Vinnies stores in Victoria to start selling second-hand electrical goods and white goods

A new program being rolled out at Vinnies stores in Victoria is expected to give 100,000 electrical appliances a second life.

St Vincent de Paul Society Victoria has trained 200 Green Sparks volunteers to test and label electrical appliances that were once destined for landfill.

The items would then be resold via the association’s shops.

The initiative will be rolled out to more than 100 Vinnies stores and comes after Victoria’s 2019 ban on e-waste from landfills.

E-waste has been found to grow up to three times faster than general municipal waste in Australia.

The category includes any device with an outlet, battery, or power cord, including televisions, computers, cell phones, kitchen appliances, and household appliances.

Vinnies’ initiative was aided by a $250,000 grant from the Recycling Victoria Communities Fund.(Provided: Saint Vincent de Paul Society)

“We are actually diverting 100,000 electrical appliances for reuse right here in Victoria,” said Jeff Antcliff, executive general manager of business services at Vinnies Victoria.

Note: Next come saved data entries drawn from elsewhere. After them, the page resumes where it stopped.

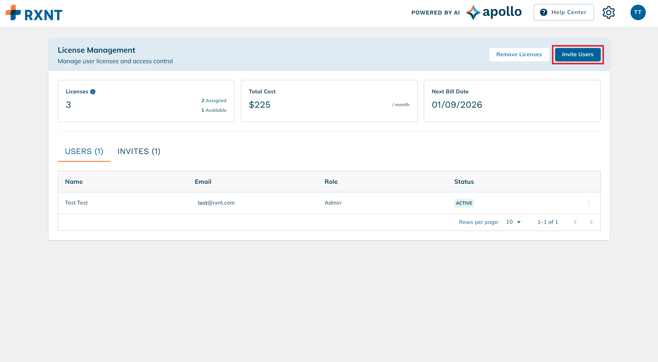
Task: Click the next page arrow
Action: 591,222
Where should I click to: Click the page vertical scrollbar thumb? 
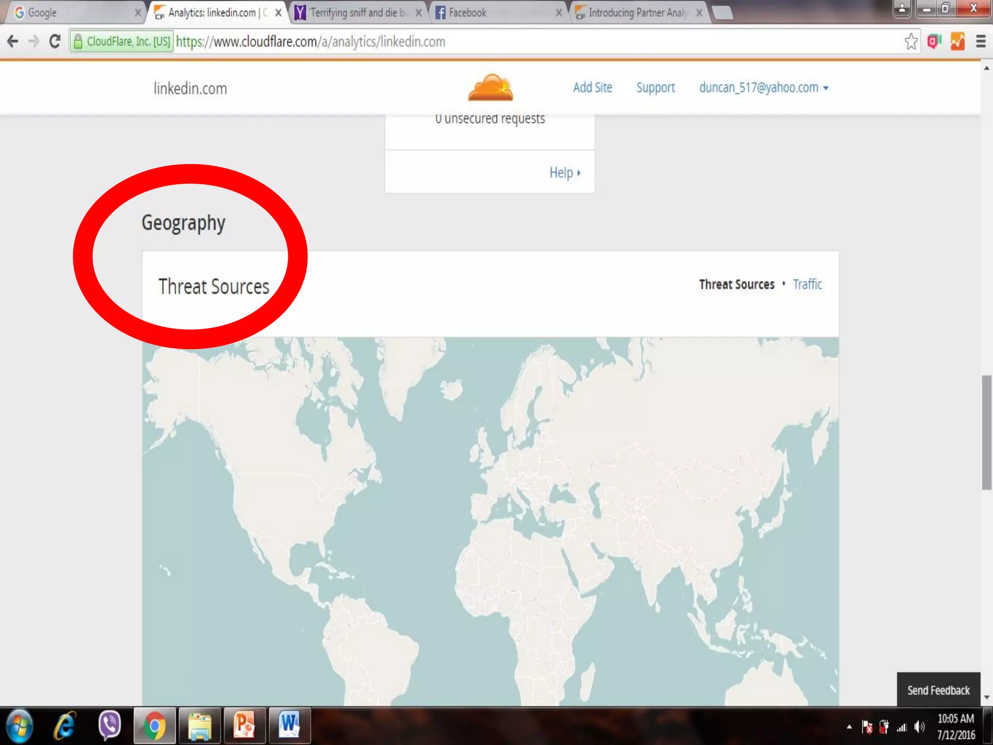coord(986,432)
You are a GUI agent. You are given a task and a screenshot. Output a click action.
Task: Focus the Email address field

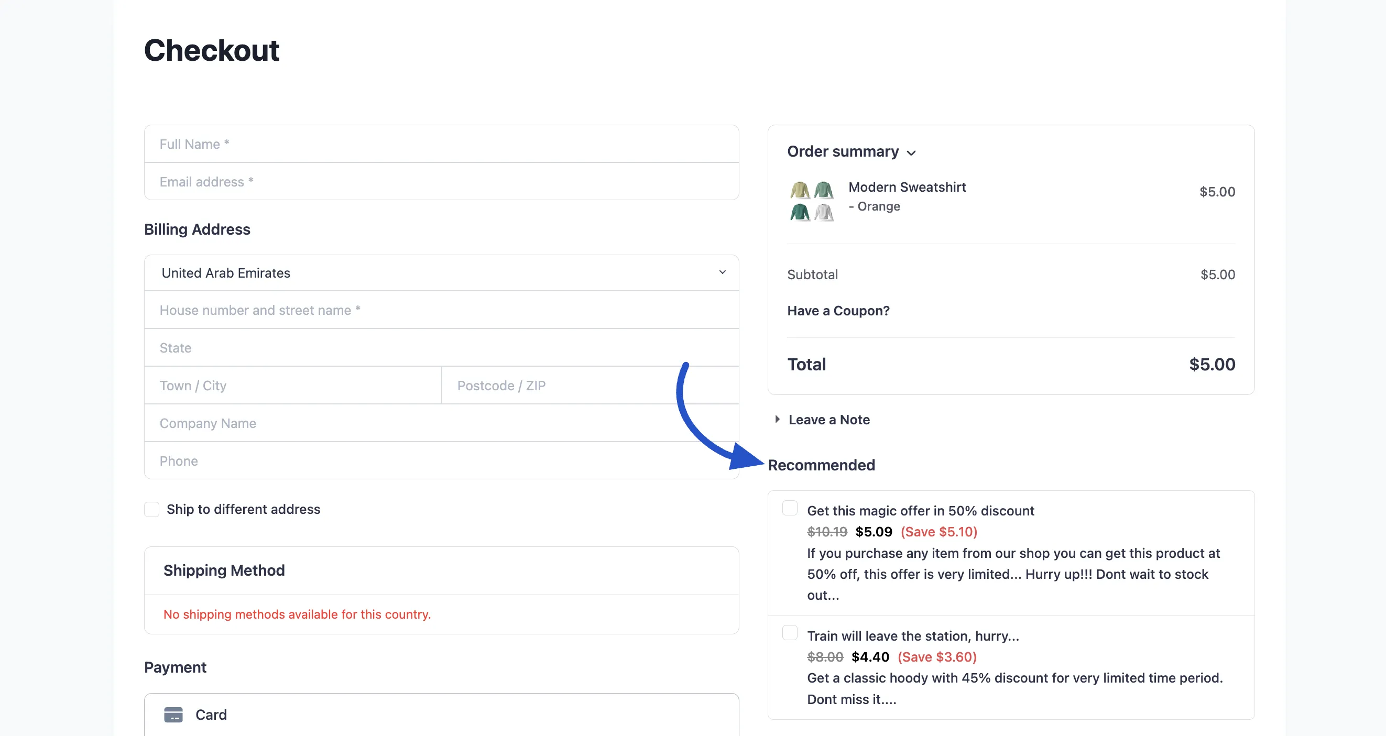pos(441,182)
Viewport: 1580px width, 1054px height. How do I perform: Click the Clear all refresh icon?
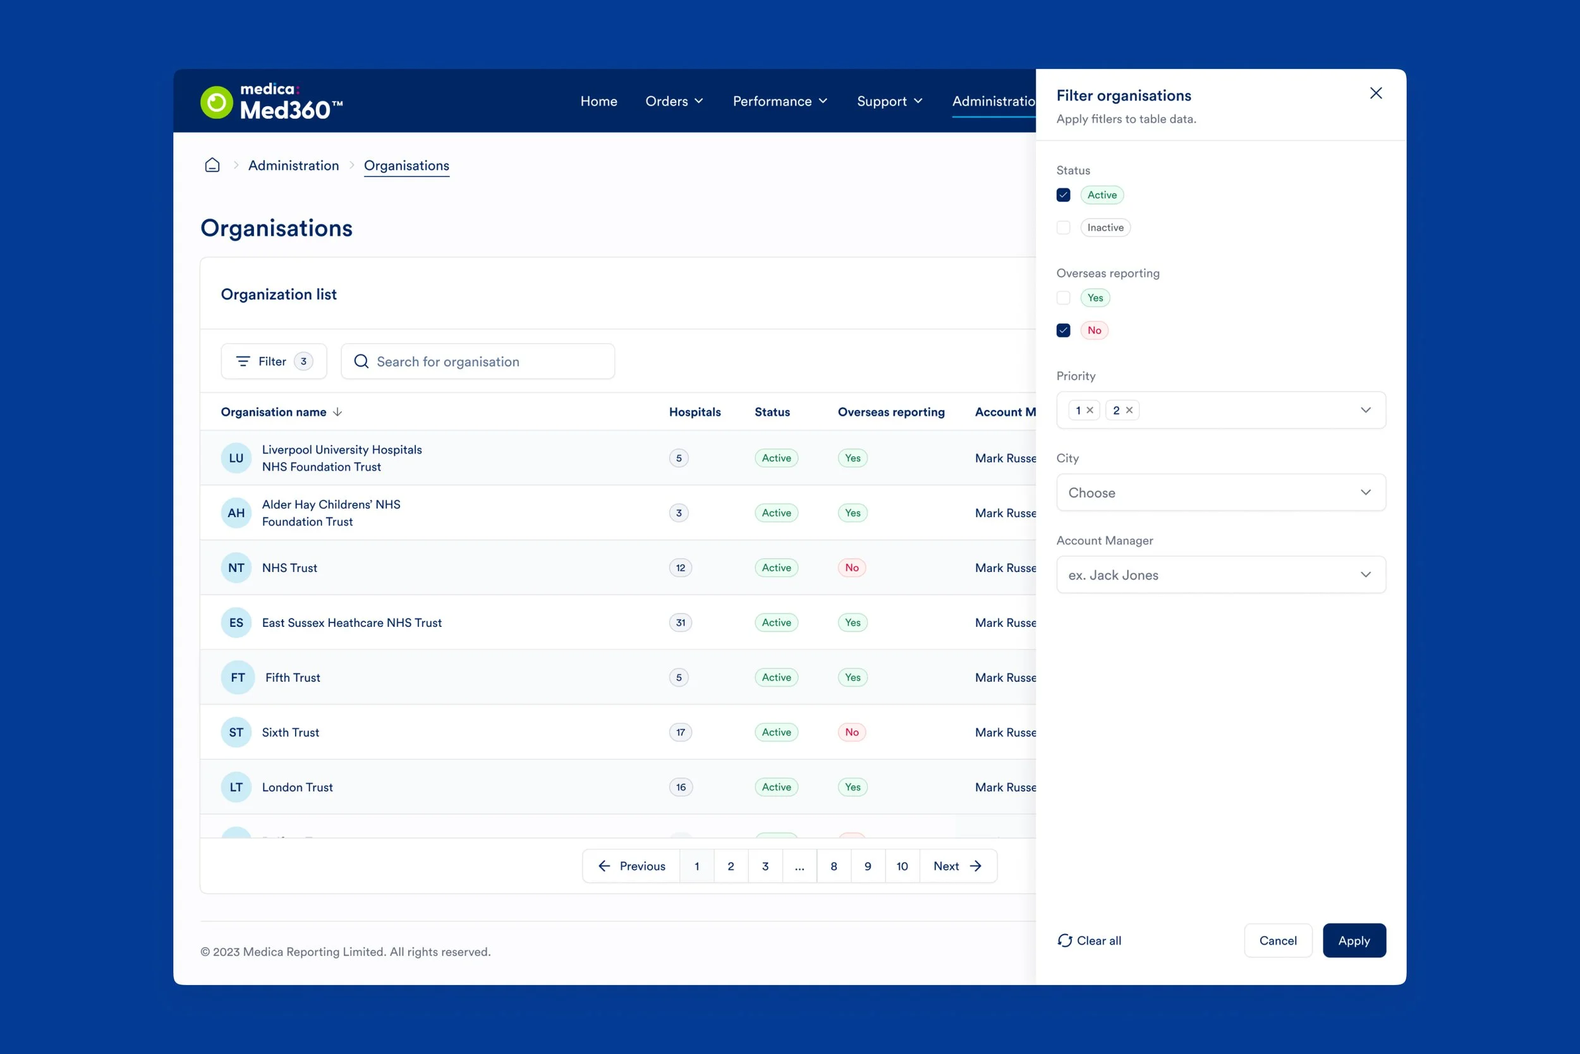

“On top of that, there are also 100 tonnes that we send for recycling that are also diverted from landfill.

The project has been propelled with the help of a $250,000 grant from the Recycling Victoria Communities Fund, which is provided by Sustainability Victoria on behalf of the state government.

A group of volunteers stand smiling outside a Vinnies store
All electrical product donations should still work.(Provided: Saint Vincent de Paul Society)

Reuse helping wallet

Mr Antcliff said the scheme was being rolled out at a time when more people were looking for cheaper electrical product options given the inflationary economic environment.

“The cost of living pressures are definitely there,” he said.

“We are seeing more and more people reaching out to Vinnies and other charities across Victoria.

“It’s a great opportunity for two things: it creates a circular economy, and it’s great if we can get an item that’s not just used once, but has a second life and a third life. .”

Shelves lined with electrical products in a store
A display of electrical products in a Vinnies store in Mentone.(Provided: Saint Vincent de Paul Society)

Vinnies stores have now started accepting electrical items, but have advised that donations must be of functional quality

“With every donation, make sure it’s good enough to give to your family, because then it’s good enough to give to Vinnies,” Mr Antcliff said.

All proceeds from the sale of recycled electronics will support St Vincent de Paul Victoria’s frontline support services for those in need.